START DATA PROVIDED

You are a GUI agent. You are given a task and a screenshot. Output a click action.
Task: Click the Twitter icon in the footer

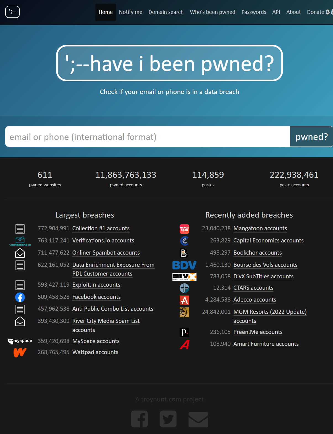(x=168, y=419)
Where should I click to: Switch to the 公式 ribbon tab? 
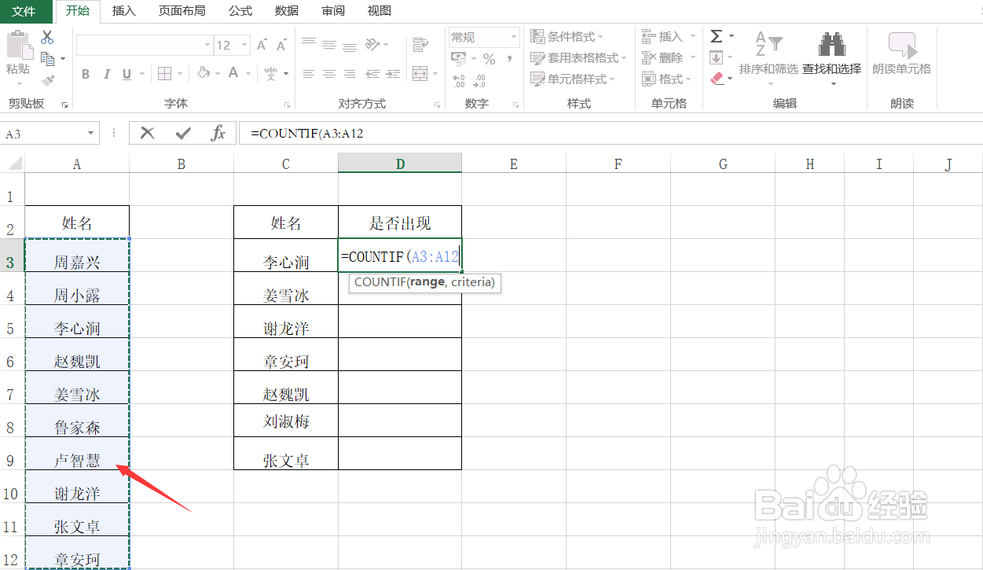(240, 10)
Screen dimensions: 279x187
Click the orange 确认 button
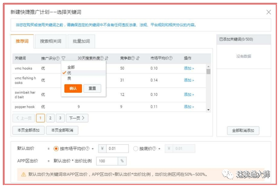point(73,88)
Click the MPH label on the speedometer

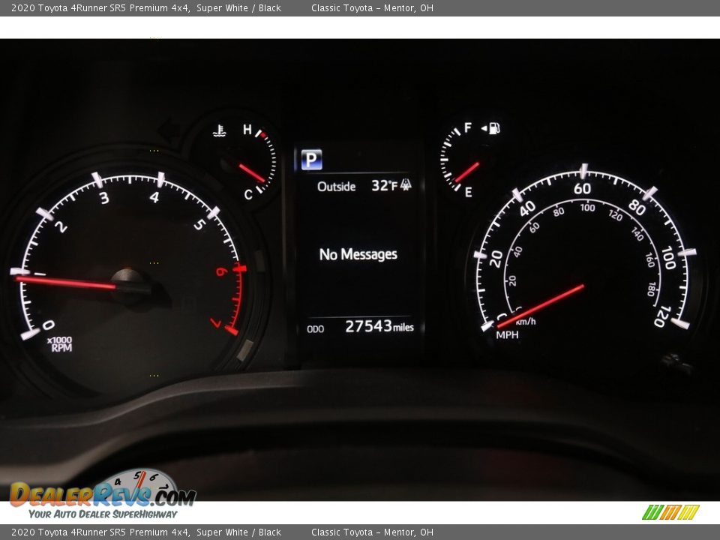pos(507,335)
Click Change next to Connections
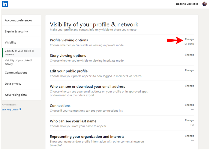Image resolution: width=210 pixels, height=150 pixels. (x=189, y=105)
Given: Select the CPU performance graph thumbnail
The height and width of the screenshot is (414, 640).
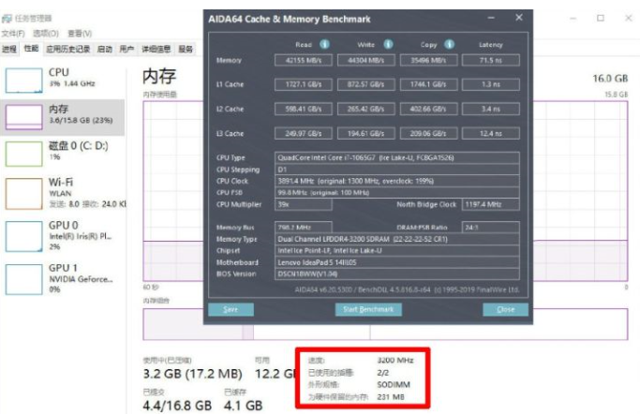Looking at the screenshot, I should coord(22,79).
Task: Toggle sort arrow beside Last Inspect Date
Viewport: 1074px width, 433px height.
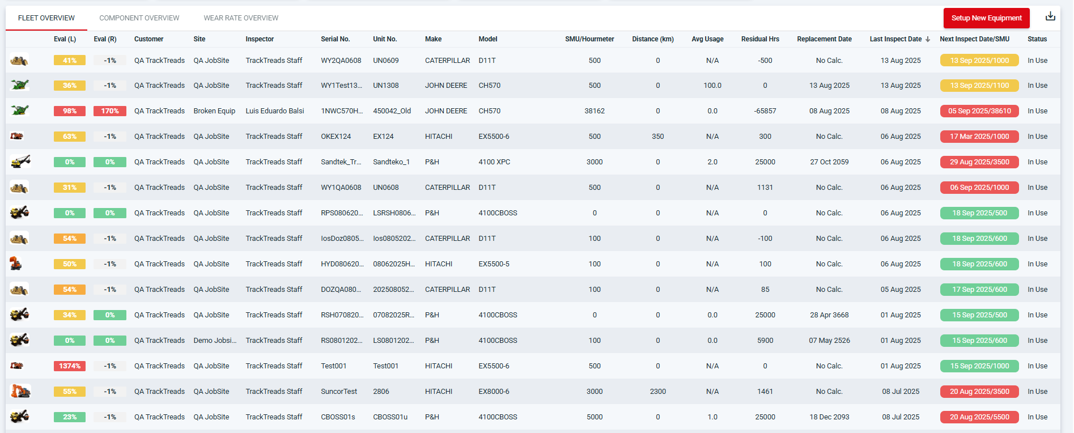Action: point(928,39)
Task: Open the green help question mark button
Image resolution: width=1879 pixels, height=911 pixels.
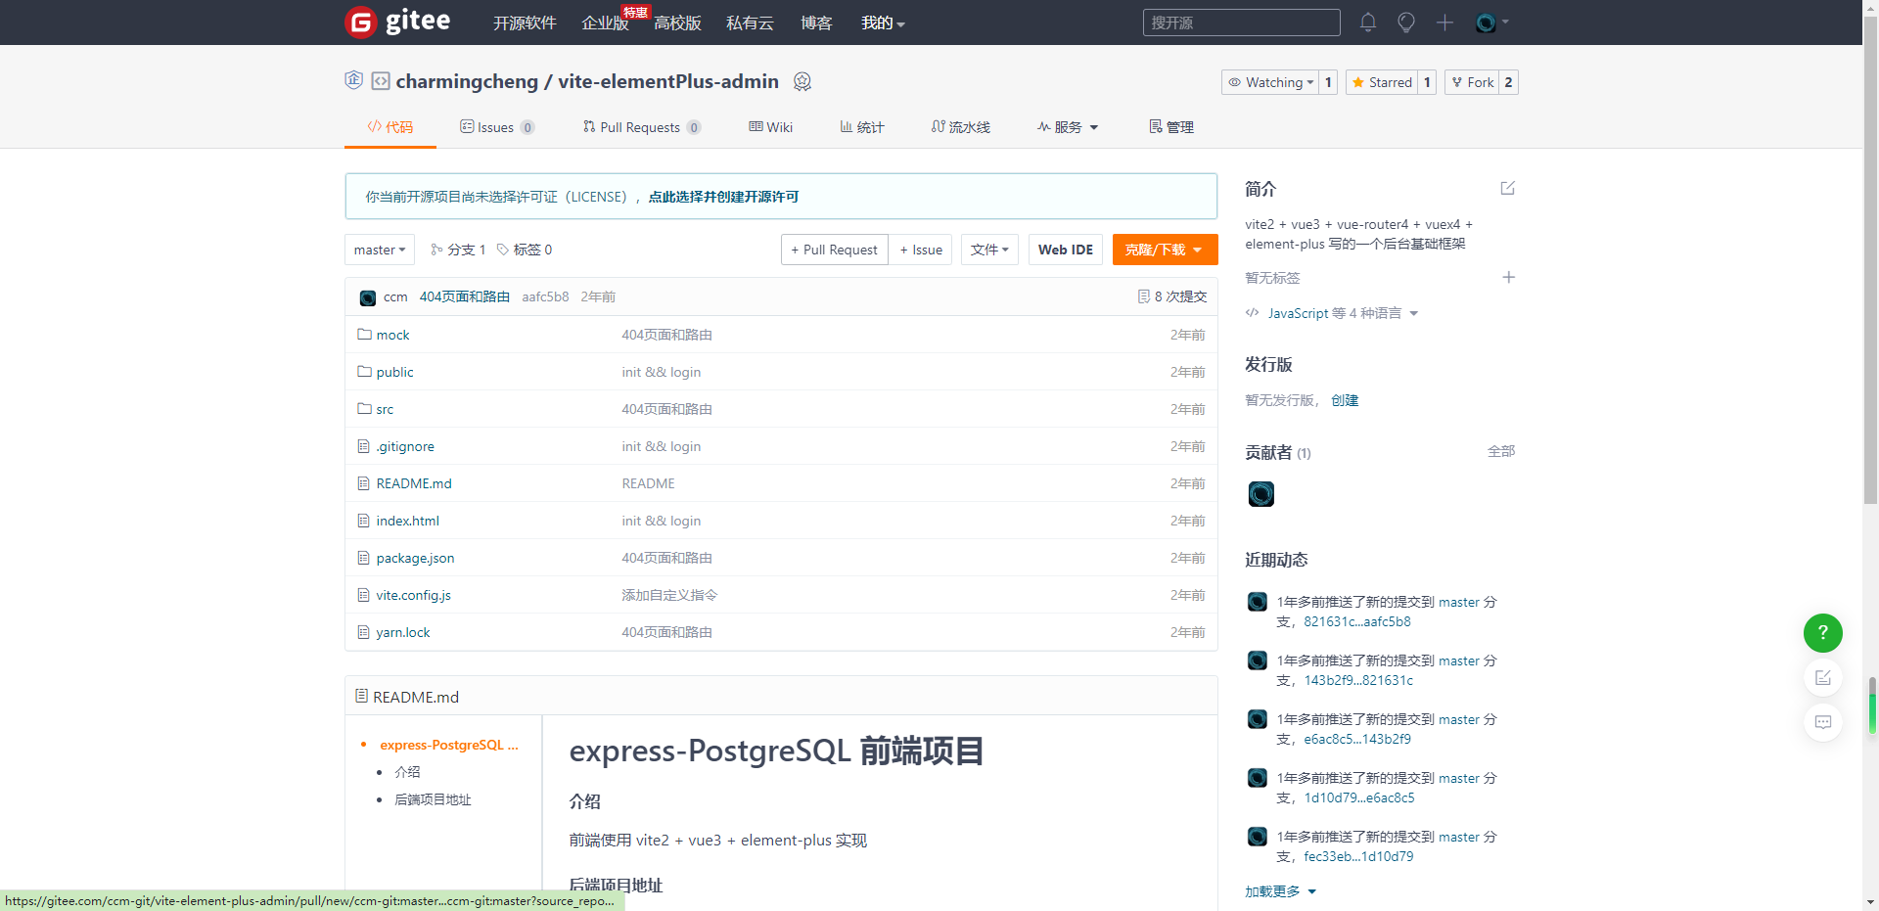Action: 1822,633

END DATA PROVIDED

**EXERCISE GOAL**
The result should be an exact retyped version of all the entries above, containing no pictures.

**TASK OUTPUT**
You are a GUI agent. You are given a task and a screenshot. Output a click action.
Task: Click the Twitter icon in the footer

(x=168, y=419)
Where should I click to: Switch to the 公式 ribbon tab? 
(240, 10)
Screen dimensions: 279x187
Click the orange 确认 button
point(73,88)
Click the MPH label on the speedometer

pos(507,335)
Click Change next to Connections
Image resolution: width=210 pixels, height=150 pixels. (x=189, y=105)
Given: Select the CPU performance graph thumbnail
The height and width of the screenshot is (414, 640).
Looking at the screenshot, I should coord(22,79).
Task: Toggle sort arrow beside Last Inspect Date
Viewport: 1074px width, 433px height.
Action: point(928,39)
Task: Open the green help question mark button
Image resolution: width=1879 pixels, height=911 pixels.
Action: 1822,633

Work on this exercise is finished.